_EXERCISE OBJECTIVE_
Here are some records. Print all of them exactly.

_ENTRIES SHOWN_
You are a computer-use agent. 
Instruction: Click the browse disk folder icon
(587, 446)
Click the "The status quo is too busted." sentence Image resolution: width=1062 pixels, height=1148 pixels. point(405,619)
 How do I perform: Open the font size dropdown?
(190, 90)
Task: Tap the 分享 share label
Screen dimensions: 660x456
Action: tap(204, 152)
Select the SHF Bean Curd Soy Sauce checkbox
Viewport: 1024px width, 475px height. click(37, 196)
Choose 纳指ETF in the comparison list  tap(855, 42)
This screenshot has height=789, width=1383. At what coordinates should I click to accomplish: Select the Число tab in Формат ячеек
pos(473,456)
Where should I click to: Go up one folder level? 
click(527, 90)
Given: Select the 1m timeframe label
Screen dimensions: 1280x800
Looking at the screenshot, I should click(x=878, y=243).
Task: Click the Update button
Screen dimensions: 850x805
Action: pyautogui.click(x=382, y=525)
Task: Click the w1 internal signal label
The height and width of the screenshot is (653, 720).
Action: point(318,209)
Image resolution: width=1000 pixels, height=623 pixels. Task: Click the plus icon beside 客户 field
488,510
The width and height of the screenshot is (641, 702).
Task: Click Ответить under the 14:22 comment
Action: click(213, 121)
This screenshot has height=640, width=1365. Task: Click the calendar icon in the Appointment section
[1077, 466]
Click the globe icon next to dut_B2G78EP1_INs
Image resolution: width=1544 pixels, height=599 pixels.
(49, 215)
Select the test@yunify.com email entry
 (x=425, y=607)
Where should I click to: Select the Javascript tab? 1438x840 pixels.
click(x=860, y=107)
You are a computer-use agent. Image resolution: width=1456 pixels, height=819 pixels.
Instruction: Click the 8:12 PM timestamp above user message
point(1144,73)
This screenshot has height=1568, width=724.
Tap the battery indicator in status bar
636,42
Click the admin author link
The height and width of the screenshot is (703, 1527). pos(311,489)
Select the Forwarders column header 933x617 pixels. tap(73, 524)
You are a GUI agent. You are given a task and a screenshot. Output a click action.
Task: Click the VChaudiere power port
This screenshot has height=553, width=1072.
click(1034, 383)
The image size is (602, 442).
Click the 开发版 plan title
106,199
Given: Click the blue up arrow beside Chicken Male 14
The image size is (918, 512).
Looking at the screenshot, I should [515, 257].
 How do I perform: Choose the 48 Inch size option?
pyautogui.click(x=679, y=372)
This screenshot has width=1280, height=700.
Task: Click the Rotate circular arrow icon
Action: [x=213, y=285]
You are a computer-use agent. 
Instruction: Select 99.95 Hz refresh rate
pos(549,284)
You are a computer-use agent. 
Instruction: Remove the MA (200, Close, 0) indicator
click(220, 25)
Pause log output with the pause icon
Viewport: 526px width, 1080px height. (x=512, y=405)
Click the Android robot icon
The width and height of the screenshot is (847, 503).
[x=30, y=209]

_TASK OUTPUT_
You are a computer-use agent. 
Instruction: Click the browse disk folder icon
(587, 446)
Click the "The status quo is too busted." sentence Image resolution: width=1062 pixels, height=1148 pixels. point(405,619)
 How do I perform: Open the font size dropdown?
(190, 90)
Task: Tap the 分享 share label
Screen dimensions: 660x456
Action: tap(204, 152)
Select the SHF Bean Curd Soy Sauce checkbox
Viewport: 1024px width, 475px height. click(37, 196)
Choose 纳指ETF in the comparison list  tap(855, 42)
This screenshot has height=789, width=1383. At what coordinates should I click to accomplish: Select the Число tab in Формат ячеек
pos(473,456)
Where should I click to: Go up one folder level? 
click(527, 90)
Given: Select the 1m timeframe label
Screen dimensions: 1280x800
Looking at the screenshot, I should click(x=878, y=243).
Task: Click the Update button
Screen dimensions: 850x805
Action: pyautogui.click(x=382, y=525)
Task: Click the w1 internal signal label
The height and width of the screenshot is (653, 720).
Action: point(318,209)
Image resolution: width=1000 pixels, height=623 pixels. Task: Click the plus icon beside 客户 field
488,510
The width and height of the screenshot is (641, 702).
Task: Click Ответить under the 14:22 comment
Action: click(213, 121)
This screenshot has height=640, width=1365. Task: Click the calendar icon in the Appointment section
[1077, 466]
Click the globe icon next to dut_B2G78EP1_INs
Image resolution: width=1544 pixels, height=599 pixels.
(49, 215)
Select the test@yunify.com email entry
 (x=425, y=607)
Where should I click to: Select the Javascript tab? 1438x840 pixels.
click(x=860, y=107)
You are a computer-use agent. Image resolution: width=1456 pixels, height=819 pixels.
Instruction: Click the 8:12 PM timestamp above user message
point(1144,73)
This screenshot has height=1568, width=724.
Tap the battery indicator in status bar
636,42
Click the admin author link
The height and width of the screenshot is (703, 1527). pos(311,489)
Select the Forwarders column header 933x617 pixels. tap(73, 524)
You are a GUI agent. You are given a task and a screenshot. Output a click action.
Task: Click the VChaudiere power port
This screenshot has height=553, width=1072.
click(1034, 383)
The image size is (602, 442).
Click the 开发版 plan title
106,199
Given: Click the blue up arrow beside Chicken Male 14
The image size is (918, 512).
Looking at the screenshot, I should [515, 257].
 How do I perform: Choose the 48 Inch size option?
pyautogui.click(x=679, y=372)
This screenshot has width=1280, height=700.
Task: Click the Rotate circular arrow icon
Action: [x=213, y=285]
You are a computer-use agent. 
Instruction: Select 99.95 Hz refresh rate
pos(549,284)
You are a computer-use agent. 
Instruction: Remove the MA (200, Close, 0) indicator
click(220, 25)
Pause log output with the pause icon
Viewport: 526px width, 1080px height. (x=512, y=405)
Click the Android robot icon
The width and height of the screenshot is (847, 503).
[x=30, y=209]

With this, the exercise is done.